Problem ::
Set down again exactly the lines of the listing below that fall between the line holding "Open the three-dot" and the line holding "How do I perform: Click", inclusive.

Data for processing ::

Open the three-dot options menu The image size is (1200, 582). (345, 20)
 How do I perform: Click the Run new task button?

* * *

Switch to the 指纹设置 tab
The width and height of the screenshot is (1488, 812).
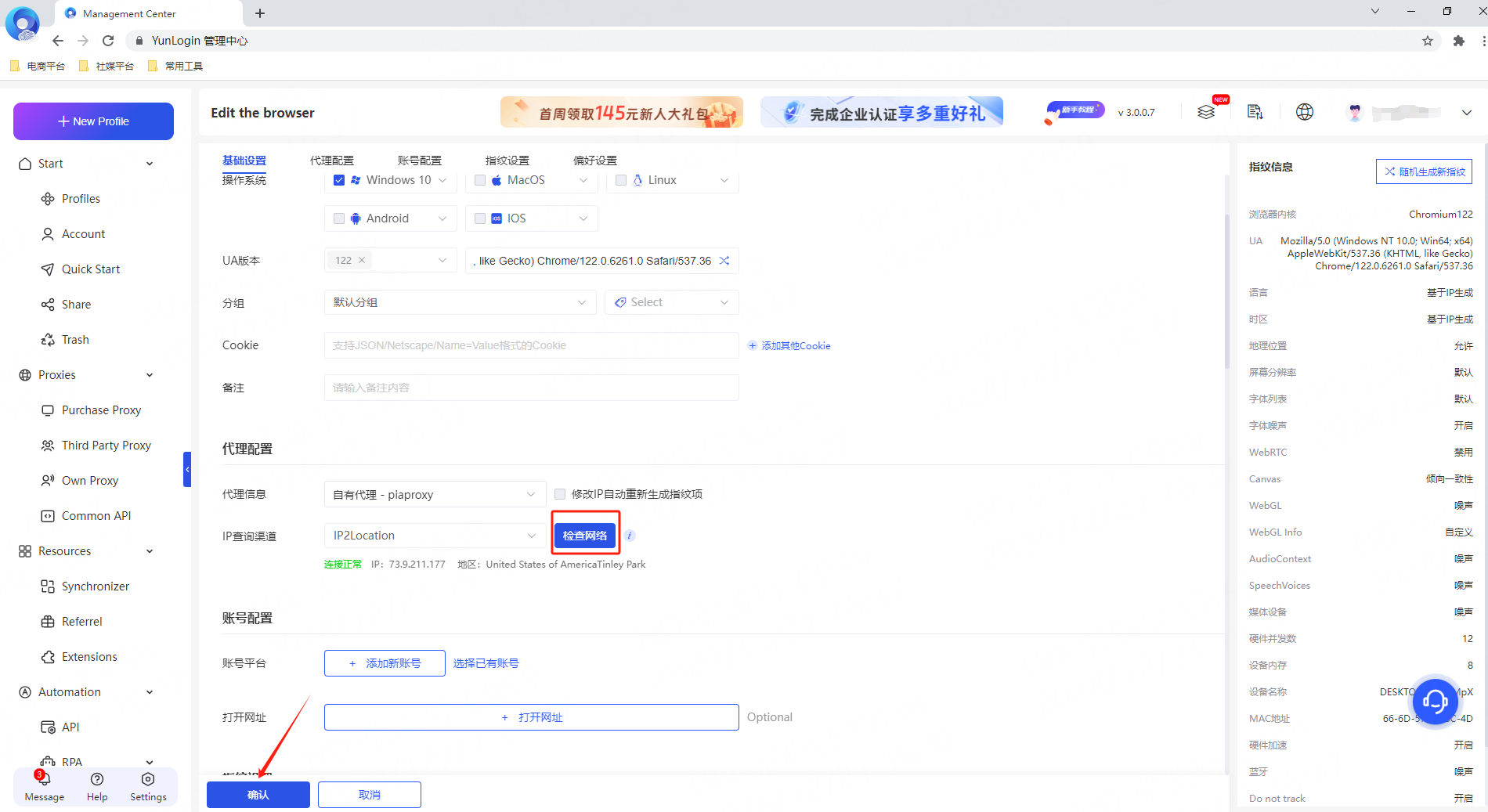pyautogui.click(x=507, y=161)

Answer to the exercise ::
Open the three-dot options menu The image size is (1200, 582). (345, 20)
 How do I perform: Click the Run new task button?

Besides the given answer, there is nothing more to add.